NMC540RA: AGs Affected by MC

 

This report lists all cases that the Mass Change ran successfully through confirmation. It contains the following information: DO, Worker Name, Client Name, and Case Number. This report will be available on December 21, 2004, and on the first business day after each run of the mass change.

 

NMC550RA: MC Exception

 

This report lists cases that were selected for computation during the Mass Change, but were not confirmed due to some discrepancy in data. These cases require further District Office action. It contains the following information: DO, Worker Name, Client Name, Case Number, Reason for Exception, and Mass Change Type. This report will be available on December 21, 2004, and on the first business day after each run of the mass change.

 

NMC810RA: MC PT Liab Override RPT

 

The Nursing Facility with Patient Liability Override report lists cases that contain a Patient Liability override and therefore the amount did not change. These cases require further District Office action. The report contains the following information: DO, Worker ID, Client Name, and Case Number. This report will be available on December 28, 2004 with a run date of December 27, 2004.

 

FORMS REVISIONS

 

Form 798A, Resource Assessment for Institutionalized Individuals with Community Spouses, Form 799, Spousal Income Protection, and Form 799A, Income Computation Worksheet for Allocation of Income for Institutionalized Individuals, have been revised to include the increase in the spousal impoverishment limits.

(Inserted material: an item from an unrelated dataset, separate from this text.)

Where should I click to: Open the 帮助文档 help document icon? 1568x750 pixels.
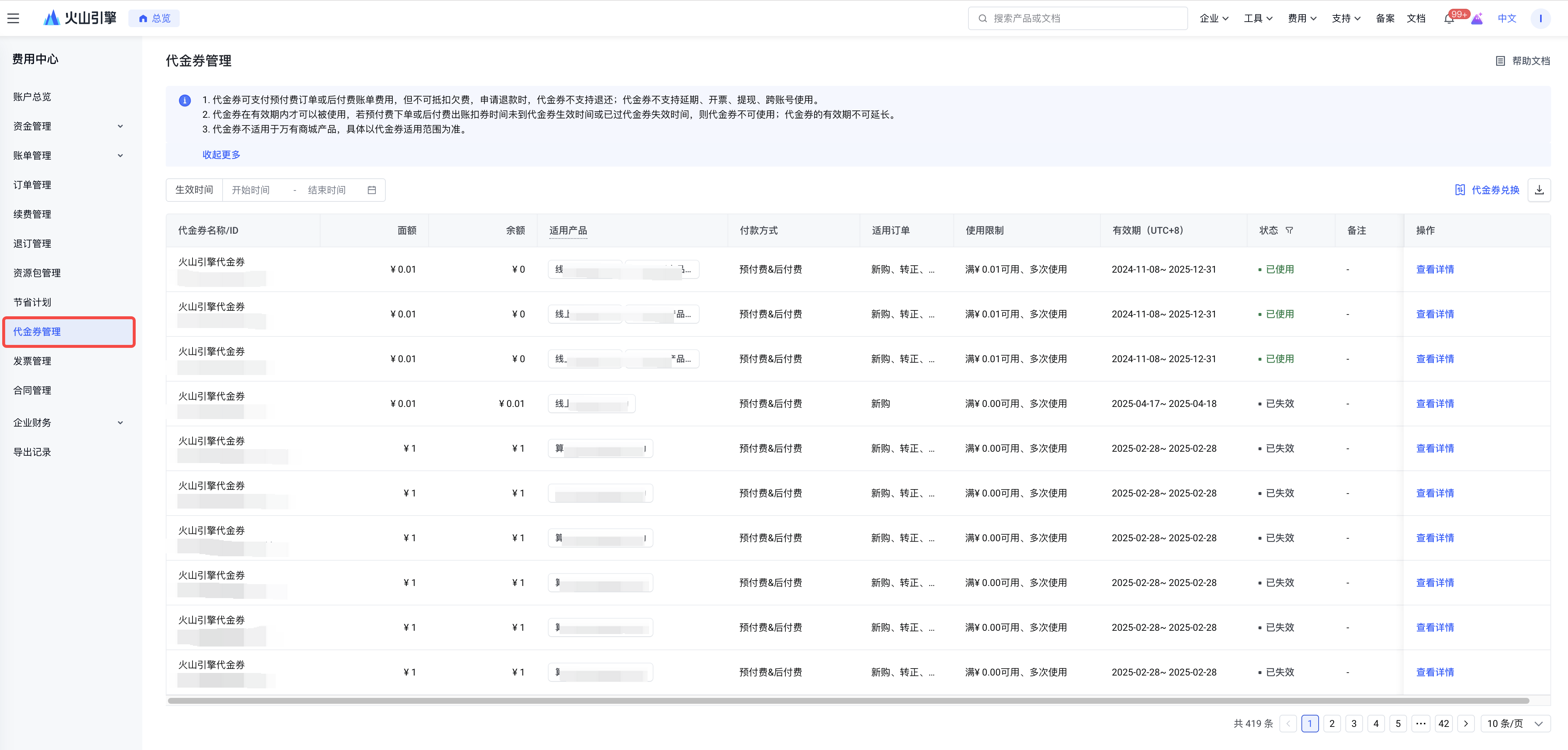(x=1500, y=61)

With new spousal applications January 1, 2005 or later, use the updated 2005 forms that replace Form 798A, released by SR 04-01/January, 2004 and Forms 799 and 799A, released by SR 04-19/July, 2004. However, rename and retain the PC templates for the 2004 versions of Forms 798A, 799, and 799A, for reference purposes.

 

The new versions of Forms 798A, 799, and 799A will be electronically transmitted to each District Office with the electronic distribution of the SR. Contact Linda White, DFA/State Office, at 271-4580 with any questions related to detaching the forms to your PC.

 

Revised Family Assistance Manual Topics

 

PART 601, TABLE C  TANF Medical Assistance Net Income Limits and Percentages of Poverty Level

 

Revised Adult Assistance Manual Topics

 

Section 167.03   COLA Adjustments Since 1977

PART 209    AID TO THE PERMANENTLY AND TOTALLY DISABLED

Section 209.03   SGA Adjustments Since 2000

Section 419.03   Determining the Protected Resource Amount

PART 601, TABLE A  INCOME LIMITS

PART 601, TABLE B  INCOME LIMITS FOR HCBC INDIVIDUALS

Section 621.05   Cost of Care: HCBC-ECI Financial or Medical Assistance

Section 627.03   Allocation to a Community Spouse

 

IMPLEMENTATION

 

Changes identified in this SR are effective January 1, 2005 for current cases, and apply to any new cases processed on or after that date.

 

CLIENT NOTIFICATION

 

Client letters to institutionalized individuals and their community spouses will be sent during the last week of December 2004 alerting them of the changes in the spousal impoverishment figures.

 

Additionally, the New HEIGHTS-generated AE0009 will be sent to those nursing facility residents and/or their authorized representative if a new patient liability is created or a change is made to a current residents patient liability.

 

Copies of all the letters are attached to this SR for reference.

 

TRAINING

 

No training is needed or planned due to the procedural nature of this SR.

 

DISPOSITION

 

This SR may be deleted or destroyed once its contents have been noted, its posting instructions carried out, and the revised manual topics released by this SR have been posted to the On-Line Manuals.

 

DISTRIBUTION

 

This SR will be distributed according to the electronic distribution list for Division of Family Assistance policy releases. This SR, and revised On-Line Manuals, will be available for agency staff in the On-Line Manual Library, and for public access on the Internet at http://www.dhhs.nh.gov/DHHS/DFA/LIBRARY, effective January 10, 2005.

 

This SR, and printed pages with posting instructions, will be distributed under separate cover to all hard copy holders of the Forms, Family Assistance, and Adult Assistance Manuals.